Caste articulation
What is new about caste today is that, whether as idea or as experience, it is now articulated – in both senses of the word. Used as a verb, articulated means 'made distinct', 'set forth' or 'expressed'; used as an adjective, it describes something 'having segments united by joints', or 'consisting of elements joined in a flexible arrangement'. Thus, caste today is spoken, expressed, made explicit – it is no longer silenced or repressed as it was in the Nehru era. And caste today is very much a jointed, segmented or multi-layered reality – it is no longer something singular and homogenous. The problem is that these two aspects are in active tension with each other. The political language in which caste has been spoken is unable to acknowledge its segmented nature; indeed, it even seems as though caste assertion is only possible by insisting that it is singular and indivisible. This is not a problem unique to caste, it reappears in other contexts as well. To fashion new political languages that can voice concerns without evading fractured and contradictory realities – this is the crucial challenge of our time.

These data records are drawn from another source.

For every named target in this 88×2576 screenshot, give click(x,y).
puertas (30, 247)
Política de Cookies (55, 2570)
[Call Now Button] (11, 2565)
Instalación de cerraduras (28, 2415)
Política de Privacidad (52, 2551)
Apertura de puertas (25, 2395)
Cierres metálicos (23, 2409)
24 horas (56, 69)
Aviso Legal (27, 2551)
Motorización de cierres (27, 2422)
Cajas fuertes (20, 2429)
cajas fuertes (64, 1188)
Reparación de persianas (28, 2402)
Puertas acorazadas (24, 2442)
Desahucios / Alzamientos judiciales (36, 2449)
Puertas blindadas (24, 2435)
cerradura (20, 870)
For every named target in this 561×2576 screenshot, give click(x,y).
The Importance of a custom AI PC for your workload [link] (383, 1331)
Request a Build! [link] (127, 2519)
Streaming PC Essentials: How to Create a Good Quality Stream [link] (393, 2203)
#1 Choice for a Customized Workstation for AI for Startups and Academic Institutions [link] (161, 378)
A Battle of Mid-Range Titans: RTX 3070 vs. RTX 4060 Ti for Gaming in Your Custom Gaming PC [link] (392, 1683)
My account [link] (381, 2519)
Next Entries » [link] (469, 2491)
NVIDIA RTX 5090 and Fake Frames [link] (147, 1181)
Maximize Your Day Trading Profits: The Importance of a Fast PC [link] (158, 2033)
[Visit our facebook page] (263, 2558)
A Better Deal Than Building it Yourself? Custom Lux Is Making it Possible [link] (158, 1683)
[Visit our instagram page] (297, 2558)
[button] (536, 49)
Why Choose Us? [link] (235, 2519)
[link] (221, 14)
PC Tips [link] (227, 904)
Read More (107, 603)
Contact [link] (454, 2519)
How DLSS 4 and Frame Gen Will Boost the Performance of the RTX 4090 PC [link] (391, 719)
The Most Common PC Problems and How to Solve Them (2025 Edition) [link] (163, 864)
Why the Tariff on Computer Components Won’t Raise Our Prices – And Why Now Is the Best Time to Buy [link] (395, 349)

The loudness and omnipresence of caste in India's public arena today needs to be contrasted with the mute marginality that preceded it. What might be called the 'silent era' of caste stretches across the five decades that separate the Poona Pact of 1932 and the emergence of the 'caste atrocity' in the 1980s. Of course, the silence is only in the so-called 'national sphere', and in public discourse. At the regional level, caste was always prominently public; and outside public discourse, in everyday life everywhere, caste was an integral if constantly changing part of social existence.